The cyberattack that spread malicious software around the world, shutting down networks at hospitals, banks and government agencies.
What is ransomware?
The virus or malware behind the latest cyber-attack has been identified as “ransomware”. This is a virus that locks down either your computer or your web browser, and a message on the screen demands you make a payment in the online currency Bitcoin to have your computer unlocked.
The virus can target home computers, or larger servers that businesses or state agencies operate on. The WannaCry virus involved in the current attack is thought to be based on software developed by the US National Security Agency (NSA).
The WannaCry ransomware is spread through hidden viruses linked in word documents and PDF files sent over email.
How to protect against the global WannaCrypt ransomware attack.
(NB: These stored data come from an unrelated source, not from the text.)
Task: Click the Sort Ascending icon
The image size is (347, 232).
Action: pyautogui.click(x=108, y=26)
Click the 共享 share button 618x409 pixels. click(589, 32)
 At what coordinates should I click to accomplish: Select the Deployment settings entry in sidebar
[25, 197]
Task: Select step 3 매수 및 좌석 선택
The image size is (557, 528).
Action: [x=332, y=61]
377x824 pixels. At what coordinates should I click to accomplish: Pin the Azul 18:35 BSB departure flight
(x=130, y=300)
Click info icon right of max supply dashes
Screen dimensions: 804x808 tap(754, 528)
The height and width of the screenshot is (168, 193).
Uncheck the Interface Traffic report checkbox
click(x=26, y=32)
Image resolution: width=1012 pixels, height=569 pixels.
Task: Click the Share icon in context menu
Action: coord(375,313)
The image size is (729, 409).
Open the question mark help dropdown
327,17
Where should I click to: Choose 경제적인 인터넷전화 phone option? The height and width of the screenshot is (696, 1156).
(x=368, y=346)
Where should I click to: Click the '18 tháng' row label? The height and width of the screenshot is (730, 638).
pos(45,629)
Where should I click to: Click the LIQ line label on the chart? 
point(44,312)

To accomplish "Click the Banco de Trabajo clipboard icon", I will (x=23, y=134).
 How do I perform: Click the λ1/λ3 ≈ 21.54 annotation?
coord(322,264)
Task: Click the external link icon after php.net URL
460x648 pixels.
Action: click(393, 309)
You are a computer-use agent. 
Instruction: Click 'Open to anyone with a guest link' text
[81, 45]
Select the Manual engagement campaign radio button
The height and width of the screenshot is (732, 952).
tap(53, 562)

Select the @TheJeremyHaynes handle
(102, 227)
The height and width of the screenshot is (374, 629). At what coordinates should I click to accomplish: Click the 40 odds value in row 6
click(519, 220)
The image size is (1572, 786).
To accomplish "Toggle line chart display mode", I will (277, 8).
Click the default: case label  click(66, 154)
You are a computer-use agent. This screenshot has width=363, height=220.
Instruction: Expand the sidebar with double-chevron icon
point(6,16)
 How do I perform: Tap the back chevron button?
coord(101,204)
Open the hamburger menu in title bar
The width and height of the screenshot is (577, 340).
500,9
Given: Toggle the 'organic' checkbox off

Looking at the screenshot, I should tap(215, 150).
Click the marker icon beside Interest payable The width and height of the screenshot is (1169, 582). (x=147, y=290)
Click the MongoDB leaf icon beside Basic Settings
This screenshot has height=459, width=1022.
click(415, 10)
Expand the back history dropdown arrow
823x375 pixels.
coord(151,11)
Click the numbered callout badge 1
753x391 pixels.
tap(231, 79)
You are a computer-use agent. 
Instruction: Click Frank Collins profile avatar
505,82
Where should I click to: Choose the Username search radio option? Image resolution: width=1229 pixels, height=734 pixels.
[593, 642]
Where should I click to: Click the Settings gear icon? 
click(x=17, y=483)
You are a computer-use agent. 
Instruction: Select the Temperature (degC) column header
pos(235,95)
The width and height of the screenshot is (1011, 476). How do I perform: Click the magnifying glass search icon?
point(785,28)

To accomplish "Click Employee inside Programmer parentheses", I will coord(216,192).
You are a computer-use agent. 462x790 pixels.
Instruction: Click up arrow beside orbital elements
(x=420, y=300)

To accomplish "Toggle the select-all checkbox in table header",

Microsoft posted an official notice on its site regarding the update as well as general guidance regarding the WannaCrypt attack. The update covers users on Windows XP, Windows 8, and Windows Server 2003 (the attack didn’t target Windows 10, according to Microsoft). Additionally, Microsoft advises users to “use vigilance when opening documents from untrusted or unknown sources.”
This update is particularly noteworthy because the patch goes all the way back to Windows XP, a version of Windows Microsoft stopped supporting several years ago. Regarding that unusual move, Microsoft’s blog post states, “This decision was made based on an assessment of this situation, with the principle of protecting our customer ecosystem overall, firmly in mind.”
“Today our engineers added detection and protection against new malicious software known as Ransom:Win32.WannaCrypt,” a spokesperson said in a statement. “In March, we provided a security update which provides additional protections against this potential attack. Those who are running our free antivirus software or have Windows Update enabled, are protected.”
Security blogger halts ransomware ‘by accident’
But even with the spread of the malicious software at least temporarily halted, researchers warned that another cyberattack could be imminent and the next one could target the United States.
“Currently the spreading of the ransomware is slowed down dramatically because a researcher found a logic bug in the malware, not because the companies around the world are having good security practice,” Matt Suiche, founder of Comae Technologies, a cybersecurity company in the United Arab Emirates.
Suiche said the cyberattackers could soon release a new update to the malware, making it more robust and resuming the global infection.
“I’d even say this update probably already happened,” he added.